- Set exercise
Return each line of the following data unchanged, in its original order.

- Data
┄┄┄┄┄┄┄┄┄┄┄┄┄┄┄┄┄┄┄┄
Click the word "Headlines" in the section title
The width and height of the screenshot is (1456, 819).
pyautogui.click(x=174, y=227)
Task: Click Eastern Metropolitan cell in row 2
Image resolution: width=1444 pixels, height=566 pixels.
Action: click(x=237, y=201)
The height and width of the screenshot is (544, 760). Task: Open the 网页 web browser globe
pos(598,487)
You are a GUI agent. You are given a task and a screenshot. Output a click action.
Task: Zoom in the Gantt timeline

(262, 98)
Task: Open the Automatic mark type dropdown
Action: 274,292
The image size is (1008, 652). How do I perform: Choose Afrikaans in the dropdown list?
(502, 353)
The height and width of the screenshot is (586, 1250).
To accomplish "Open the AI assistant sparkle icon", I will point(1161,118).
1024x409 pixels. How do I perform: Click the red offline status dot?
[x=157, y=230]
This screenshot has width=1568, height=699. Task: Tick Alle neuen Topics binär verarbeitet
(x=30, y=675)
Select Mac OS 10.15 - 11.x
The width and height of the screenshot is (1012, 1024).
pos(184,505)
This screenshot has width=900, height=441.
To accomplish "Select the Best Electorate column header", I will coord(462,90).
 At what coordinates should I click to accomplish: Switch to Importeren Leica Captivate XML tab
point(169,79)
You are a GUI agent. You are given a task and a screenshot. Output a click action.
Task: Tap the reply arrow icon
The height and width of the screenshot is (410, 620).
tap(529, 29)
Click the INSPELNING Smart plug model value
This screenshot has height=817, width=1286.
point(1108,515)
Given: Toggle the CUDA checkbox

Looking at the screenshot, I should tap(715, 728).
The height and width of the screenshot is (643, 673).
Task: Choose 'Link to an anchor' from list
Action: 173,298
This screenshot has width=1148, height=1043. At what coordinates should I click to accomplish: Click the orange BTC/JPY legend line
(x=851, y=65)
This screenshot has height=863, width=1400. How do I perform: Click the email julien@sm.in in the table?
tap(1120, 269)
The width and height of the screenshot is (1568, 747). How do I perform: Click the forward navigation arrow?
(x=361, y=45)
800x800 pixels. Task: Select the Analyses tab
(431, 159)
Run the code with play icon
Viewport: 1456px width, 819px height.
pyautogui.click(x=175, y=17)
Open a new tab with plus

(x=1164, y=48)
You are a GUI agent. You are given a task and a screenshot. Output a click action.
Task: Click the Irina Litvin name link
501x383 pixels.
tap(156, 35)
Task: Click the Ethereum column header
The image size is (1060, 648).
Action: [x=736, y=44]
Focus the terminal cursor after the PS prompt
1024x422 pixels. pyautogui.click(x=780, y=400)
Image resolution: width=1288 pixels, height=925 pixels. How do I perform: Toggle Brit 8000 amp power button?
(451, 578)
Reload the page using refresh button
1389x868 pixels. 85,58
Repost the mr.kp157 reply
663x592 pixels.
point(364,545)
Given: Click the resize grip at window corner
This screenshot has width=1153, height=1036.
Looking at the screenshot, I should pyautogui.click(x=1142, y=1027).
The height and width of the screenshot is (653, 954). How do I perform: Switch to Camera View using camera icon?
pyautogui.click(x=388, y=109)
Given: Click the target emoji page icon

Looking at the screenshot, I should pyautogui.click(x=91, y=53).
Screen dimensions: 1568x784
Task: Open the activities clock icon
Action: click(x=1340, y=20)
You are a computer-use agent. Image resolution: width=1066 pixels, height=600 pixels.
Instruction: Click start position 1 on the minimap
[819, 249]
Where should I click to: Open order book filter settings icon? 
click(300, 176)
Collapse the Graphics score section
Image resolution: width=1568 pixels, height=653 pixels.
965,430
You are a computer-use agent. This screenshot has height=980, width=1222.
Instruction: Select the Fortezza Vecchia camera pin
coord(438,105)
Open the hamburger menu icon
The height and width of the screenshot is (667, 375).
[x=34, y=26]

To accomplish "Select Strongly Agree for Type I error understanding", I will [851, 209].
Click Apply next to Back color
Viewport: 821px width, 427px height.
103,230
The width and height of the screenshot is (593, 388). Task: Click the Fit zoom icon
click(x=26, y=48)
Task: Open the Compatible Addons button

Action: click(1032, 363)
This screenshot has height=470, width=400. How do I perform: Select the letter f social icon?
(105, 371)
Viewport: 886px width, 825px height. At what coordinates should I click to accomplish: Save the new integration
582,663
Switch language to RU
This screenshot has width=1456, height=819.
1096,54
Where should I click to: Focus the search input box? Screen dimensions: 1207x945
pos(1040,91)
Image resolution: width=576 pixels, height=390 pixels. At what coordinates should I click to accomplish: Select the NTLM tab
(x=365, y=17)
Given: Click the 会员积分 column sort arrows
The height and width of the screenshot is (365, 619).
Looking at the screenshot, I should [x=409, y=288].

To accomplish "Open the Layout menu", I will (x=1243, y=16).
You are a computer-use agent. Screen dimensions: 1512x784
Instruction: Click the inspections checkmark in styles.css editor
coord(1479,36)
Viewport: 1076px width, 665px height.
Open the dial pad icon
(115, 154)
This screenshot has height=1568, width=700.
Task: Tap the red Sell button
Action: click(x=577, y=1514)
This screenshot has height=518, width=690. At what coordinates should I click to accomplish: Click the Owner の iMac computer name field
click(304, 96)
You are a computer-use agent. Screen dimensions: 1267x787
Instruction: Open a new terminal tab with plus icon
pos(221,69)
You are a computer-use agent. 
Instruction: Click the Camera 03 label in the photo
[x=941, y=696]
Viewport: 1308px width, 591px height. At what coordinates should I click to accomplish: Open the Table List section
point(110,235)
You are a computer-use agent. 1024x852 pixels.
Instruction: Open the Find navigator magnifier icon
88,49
┄┄┄┄┄┄┄┄┄┄┄┄┄┄┄┄┄┄┄┄
- Correct response
Click the word "Headlines" in the section title
The width and height of the screenshot is (1456, 819).
pyautogui.click(x=174, y=227)
Task: Click Eastern Metropolitan cell in row 2
Image resolution: width=1444 pixels, height=566 pixels.
Action: click(x=237, y=201)
The height and width of the screenshot is (544, 760). Task: Open the 网页 web browser globe
pos(598,487)
You are a GUI agent. You are given a task and a screenshot. Output a click action.
Task: Zoom in the Gantt timeline

(262, 98)
Task: Open the Automatic mark type dropdown
Action: 274,292
The image size is (1008, 652). How do I perform: Choose Afrikaans in the dropdown list?
(502, 353)
The height and width of the screenshot is (586, 1250).
To accomplish "Open the AI assistant sparkle icon", I will point(1161,118).
1024x409 pixels. How do I perform: Click the red offline status dot?
[x=157, y=230]
This screenshot has width=1568, height=699. Task: Tick Alle neuen Topics binär verarbeitet
(x=30, y=675)
Select Mac OS 10.15 - 11.x
The width and height of the screenshot is (1012, 1024).
pos(184,505)
This screenshot has width=900, height=441.
To accomplish "Select the Best Electorate column header", I will coord(462,90).
 At what coordinates should I click to accomplish: Switch to Importeren Leica Captivate XML tab
point(169,79)
You are a GUI agent. You are given a task and a screenshot. Output a click action.
Task: Tap the reply arrow icon
The height and width of the screenshot is (410, 620).
tap(529, 29)
Click the INSPELNING Smart plug model value
This screenshot has height=817, width=1286.
point(1108,515)
Given: Toggle the CUDA checkbox

Looking at the screenshot, I should tap(715, 728).
The height and width of the screenshot is (643, 673).
Task: Choose 'Link to an anchor' from list
Action: 173,298
This screenshot has width=1148, height=1043. At what coordinates should I click to accomplish: Click the orange BTC/JPY legend line
(x=851, y=65)
This screenshot has height=863, width=1400. How do I perform: Click the email julien@sm.in in the table?
tap(1120, 269)
The width and height of the screenshot is (1568, 747). How do I perform: Click the forward navigation arrow?
(x=361, y=45)
800x800 pixels. Task: Select the Analyses tab
(431, 159)
Run the code with play icon
Viewport: 1456px width, 819px height.
pyautogui.click(x=175, y=17)
Open a new tab with plus

(x=1164, y=48)
You are a GUI agent. You are given a task and a screenshot. Output a click action.
Task: Click the Irina Litvin name link
501x383 pixels.
tap(156, 35)
Task: Click the Ethereum column header
The image size is (1060, 648).
Action: [x=736, y=44]
Focus the terminal cursor after the PS prompt
1024x422 pixels. pyautogui.click(x=780, y=400)
Image resolution: width=1288 pixels, height=925 pixels. How do I perform: Toggle Brit 8000 amp power button?
(451, 578)
Reload the page using refresh button
1389x868 pixels. 85,58
Repost the mr.kp157 reply
663x592 pixels.
point(364,545)
Given: Click the resize grip at window corner
This screenshot has width=1153, height=1036.
Looking at the screenshot, I should pyautogui.click(x=1142, y=1027).
The height and width of the screenshot is (653, 954). How do I perform: Switch to Camera View using camera icon?
pyautogui.click(x=388, y=109)
Given: Click the target emoji page icon

Looking at the screenshot, I should pyautogui.click(x=91, y=53).
Screen dimensions: 1568x784
Task: Open the activities clock icon
Action: click(x=1340, y=20)
You are a computer-use agent. Image resolution: width=1066 pixels, height=600 pixels.
Instruction: Click start position 1 on the minimap
[819, 249]
Where should I click to: Open order book filter settings icon? 
click(300, 176)
Collapse the Graphics score section
Image resolution: width=1568 pixels, height=653 pixels.
965,430
You are a computer-use agent. This screenshot has height=980, width=1222.
Instruction: Select the Fortezza Vecchia camera pin
coord(438,105)
Open the hamburger menu icon
The height and width of the screenshot is (667, 375).
[x=34, y=26]

To accomplish "Select Strongly Agree for Type I error understanding", I will [851, 209].
Click Apply next to Back color
Viewport: 821px width, 427px height.
103,230
The width and height of the screenshot is (593, 388). Task: Click the Fit zoom icon
click(x=26, y=48)
Task: Open the Compatible Addons button

Action: click(1032, 363)
This screenshot has height=470, width=400. How do I perform: Select the letter f social icon?
(105, 371)
Viewport: 886px width, 825px height. At what coordinates should I click to accomplish: Save the new integration
582,663
Switch language to RU
This screenshot has width=1456, height=819.
1096,54
Where should I click to: Focus the search input box? Screen dimensions: 1207x945
pos(1040,91)
Image resolution: width=576 pixels, height=390 pixels. At what coordinates should I click to accomplish: Select the NTLM tab
(x=365, y=17)
Given: Click the 会员积分 column sort arrows
The height and width of the screenshot is (365, 619).
Looking at the screenshot, I should [x=409, y=288].

To accomplish "Open the Layout menu", I will (x=1243, y=16).
You are a computer-use agent. Screen dimensions: 1512x784
Instruction: Click the inspections checkmark in styles.css editor
coord(1479,36)
Viewport: 1076px width, 665px height.
Open the dial pad icon
(115, 154)
This screenshot has height=1568, width=700.
Task: Tap the red Sell button
Action: click(x=577, y=1514)
This screenshot has height=518, width=690. At what coordinates should I click to accomplish: Click the Owner の iMac computer name field
click(304, 96)
You are a computer-use agent. Screen dimensions: 1267x787
Instruction: Open a new terminal tab with plus icon
pos(221,69)
You are a computer-use agent. 
Instruction: Click the Camera 03 label in the photo
[x=941, y=696]
Viewport: 1308px width, 591px height. At what coordinates should I click to accomplish: Open the Table List section
point(110,235)
You are a computer-use agent. 1024x852 pixels.
Instruction: Open the Find navigator magnifier icon
88,49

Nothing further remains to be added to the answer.